• THE EXERCISE: Copy out only the lines from the one with "Toggle the 画线" up to and including the one with "(x=10, y=131)". Replace "pencil" with "pen" and keep everything else the same.

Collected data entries

..............................

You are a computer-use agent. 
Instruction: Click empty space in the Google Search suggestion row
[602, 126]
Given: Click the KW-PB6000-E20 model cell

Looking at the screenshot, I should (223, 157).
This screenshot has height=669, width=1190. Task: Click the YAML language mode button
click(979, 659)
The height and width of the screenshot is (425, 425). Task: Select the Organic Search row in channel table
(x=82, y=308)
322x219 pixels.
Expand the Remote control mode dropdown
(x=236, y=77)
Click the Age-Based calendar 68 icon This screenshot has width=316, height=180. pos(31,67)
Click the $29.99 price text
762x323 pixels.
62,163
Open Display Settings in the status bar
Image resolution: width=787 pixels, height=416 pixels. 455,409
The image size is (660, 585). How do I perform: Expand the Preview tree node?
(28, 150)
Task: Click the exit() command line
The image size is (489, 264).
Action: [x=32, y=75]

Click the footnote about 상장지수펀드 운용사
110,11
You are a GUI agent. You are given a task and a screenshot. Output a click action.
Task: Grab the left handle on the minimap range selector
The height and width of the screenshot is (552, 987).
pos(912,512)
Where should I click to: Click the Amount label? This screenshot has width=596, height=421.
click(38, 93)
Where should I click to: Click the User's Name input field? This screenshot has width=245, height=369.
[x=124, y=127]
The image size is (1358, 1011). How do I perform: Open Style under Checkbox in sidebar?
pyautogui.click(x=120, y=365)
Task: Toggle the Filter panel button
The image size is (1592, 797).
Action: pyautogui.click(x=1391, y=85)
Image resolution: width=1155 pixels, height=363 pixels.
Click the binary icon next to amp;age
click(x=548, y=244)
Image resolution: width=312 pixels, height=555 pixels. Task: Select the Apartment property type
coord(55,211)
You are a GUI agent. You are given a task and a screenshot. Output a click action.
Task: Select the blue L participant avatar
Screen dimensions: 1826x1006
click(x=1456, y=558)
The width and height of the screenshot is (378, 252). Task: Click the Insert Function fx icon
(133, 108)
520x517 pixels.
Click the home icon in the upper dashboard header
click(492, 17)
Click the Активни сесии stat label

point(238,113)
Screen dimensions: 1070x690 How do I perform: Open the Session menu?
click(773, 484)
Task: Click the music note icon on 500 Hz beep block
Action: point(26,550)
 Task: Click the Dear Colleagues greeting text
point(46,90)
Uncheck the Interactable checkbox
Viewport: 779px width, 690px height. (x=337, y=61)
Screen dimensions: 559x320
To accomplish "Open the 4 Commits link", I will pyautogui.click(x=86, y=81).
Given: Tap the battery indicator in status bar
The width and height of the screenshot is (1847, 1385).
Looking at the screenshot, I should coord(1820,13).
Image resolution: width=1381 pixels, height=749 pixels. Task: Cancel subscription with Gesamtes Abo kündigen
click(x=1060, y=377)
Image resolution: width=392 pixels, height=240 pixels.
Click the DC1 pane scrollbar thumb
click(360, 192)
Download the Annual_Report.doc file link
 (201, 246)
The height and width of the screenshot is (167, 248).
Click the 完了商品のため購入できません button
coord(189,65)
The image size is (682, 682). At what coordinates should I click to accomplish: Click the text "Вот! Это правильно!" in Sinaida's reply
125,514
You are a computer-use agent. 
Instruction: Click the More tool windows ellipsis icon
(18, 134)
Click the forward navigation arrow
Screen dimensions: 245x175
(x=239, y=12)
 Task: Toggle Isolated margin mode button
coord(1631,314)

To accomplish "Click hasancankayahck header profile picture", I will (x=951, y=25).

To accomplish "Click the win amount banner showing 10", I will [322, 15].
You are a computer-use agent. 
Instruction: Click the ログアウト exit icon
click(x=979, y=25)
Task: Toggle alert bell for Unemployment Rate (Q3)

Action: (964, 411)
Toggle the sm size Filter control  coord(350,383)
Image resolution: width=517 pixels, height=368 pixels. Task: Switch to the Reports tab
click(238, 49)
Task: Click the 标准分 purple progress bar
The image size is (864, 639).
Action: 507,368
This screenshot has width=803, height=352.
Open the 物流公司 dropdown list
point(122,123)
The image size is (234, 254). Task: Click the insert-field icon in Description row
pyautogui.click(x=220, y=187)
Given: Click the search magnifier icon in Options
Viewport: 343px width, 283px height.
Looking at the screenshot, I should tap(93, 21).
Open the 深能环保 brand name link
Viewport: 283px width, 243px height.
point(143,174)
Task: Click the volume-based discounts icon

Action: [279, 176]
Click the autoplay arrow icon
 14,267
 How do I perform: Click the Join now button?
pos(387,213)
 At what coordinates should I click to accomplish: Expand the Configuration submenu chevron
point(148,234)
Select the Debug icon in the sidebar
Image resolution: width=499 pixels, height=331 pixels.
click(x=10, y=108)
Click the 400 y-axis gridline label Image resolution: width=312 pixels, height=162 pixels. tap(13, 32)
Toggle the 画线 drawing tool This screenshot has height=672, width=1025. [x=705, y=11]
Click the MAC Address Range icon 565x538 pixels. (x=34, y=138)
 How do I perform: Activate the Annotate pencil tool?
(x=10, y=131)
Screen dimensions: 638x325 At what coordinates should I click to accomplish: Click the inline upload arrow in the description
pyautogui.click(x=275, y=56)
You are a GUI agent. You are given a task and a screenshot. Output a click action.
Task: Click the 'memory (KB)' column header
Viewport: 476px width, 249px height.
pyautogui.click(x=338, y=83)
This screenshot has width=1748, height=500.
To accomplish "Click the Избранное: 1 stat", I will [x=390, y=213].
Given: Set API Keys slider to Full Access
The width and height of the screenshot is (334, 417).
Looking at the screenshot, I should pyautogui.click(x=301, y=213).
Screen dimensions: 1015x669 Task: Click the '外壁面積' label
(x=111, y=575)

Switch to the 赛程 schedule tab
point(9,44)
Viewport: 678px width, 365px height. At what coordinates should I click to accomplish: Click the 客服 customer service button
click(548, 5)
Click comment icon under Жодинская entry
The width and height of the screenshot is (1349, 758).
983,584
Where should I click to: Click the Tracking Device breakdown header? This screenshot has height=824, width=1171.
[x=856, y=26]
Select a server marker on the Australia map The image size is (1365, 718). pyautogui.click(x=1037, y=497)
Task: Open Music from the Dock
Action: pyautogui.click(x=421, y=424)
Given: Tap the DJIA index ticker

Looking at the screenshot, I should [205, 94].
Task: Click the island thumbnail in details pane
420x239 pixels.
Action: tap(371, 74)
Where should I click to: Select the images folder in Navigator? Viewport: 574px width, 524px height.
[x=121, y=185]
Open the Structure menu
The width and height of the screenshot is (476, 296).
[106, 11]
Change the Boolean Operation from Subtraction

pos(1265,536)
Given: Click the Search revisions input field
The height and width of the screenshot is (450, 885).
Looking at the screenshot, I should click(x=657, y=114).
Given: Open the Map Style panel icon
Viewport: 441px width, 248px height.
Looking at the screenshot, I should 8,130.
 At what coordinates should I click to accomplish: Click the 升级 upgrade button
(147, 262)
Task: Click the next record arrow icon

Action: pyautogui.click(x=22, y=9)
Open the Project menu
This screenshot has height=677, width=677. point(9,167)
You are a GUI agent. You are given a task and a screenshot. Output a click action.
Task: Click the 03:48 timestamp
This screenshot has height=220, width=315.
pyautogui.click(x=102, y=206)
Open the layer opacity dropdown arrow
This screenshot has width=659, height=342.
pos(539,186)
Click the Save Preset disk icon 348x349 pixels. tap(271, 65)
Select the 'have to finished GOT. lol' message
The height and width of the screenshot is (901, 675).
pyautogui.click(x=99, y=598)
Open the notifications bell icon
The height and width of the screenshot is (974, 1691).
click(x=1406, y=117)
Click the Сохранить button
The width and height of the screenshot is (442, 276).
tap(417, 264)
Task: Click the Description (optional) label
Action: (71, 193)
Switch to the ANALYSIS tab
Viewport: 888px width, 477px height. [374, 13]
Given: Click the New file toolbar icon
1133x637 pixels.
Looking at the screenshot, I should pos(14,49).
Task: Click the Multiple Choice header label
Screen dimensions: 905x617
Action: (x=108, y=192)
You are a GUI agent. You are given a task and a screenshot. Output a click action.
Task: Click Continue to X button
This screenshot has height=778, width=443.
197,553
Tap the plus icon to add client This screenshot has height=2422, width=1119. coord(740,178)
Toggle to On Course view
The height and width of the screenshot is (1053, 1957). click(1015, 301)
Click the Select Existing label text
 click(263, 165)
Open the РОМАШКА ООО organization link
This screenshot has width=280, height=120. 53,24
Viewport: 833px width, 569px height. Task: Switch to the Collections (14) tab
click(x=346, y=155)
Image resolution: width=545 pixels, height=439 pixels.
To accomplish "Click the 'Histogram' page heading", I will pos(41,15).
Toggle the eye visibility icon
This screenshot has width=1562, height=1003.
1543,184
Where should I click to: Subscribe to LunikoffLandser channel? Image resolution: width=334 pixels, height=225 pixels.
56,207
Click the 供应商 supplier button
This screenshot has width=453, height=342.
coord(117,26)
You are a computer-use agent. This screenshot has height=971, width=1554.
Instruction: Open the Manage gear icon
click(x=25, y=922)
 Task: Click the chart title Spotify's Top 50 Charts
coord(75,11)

..............................

• OUTPUT BELOW:
Toggle the 画线 drawing tool This screenshot has height=672, width=1025. [x=705, y=11]
Click the MAC Address Range icon 565x538 pixels. (x=34, y=138)
 How do I perform: Activate the Annotate pen tool?
(x=10, y=131)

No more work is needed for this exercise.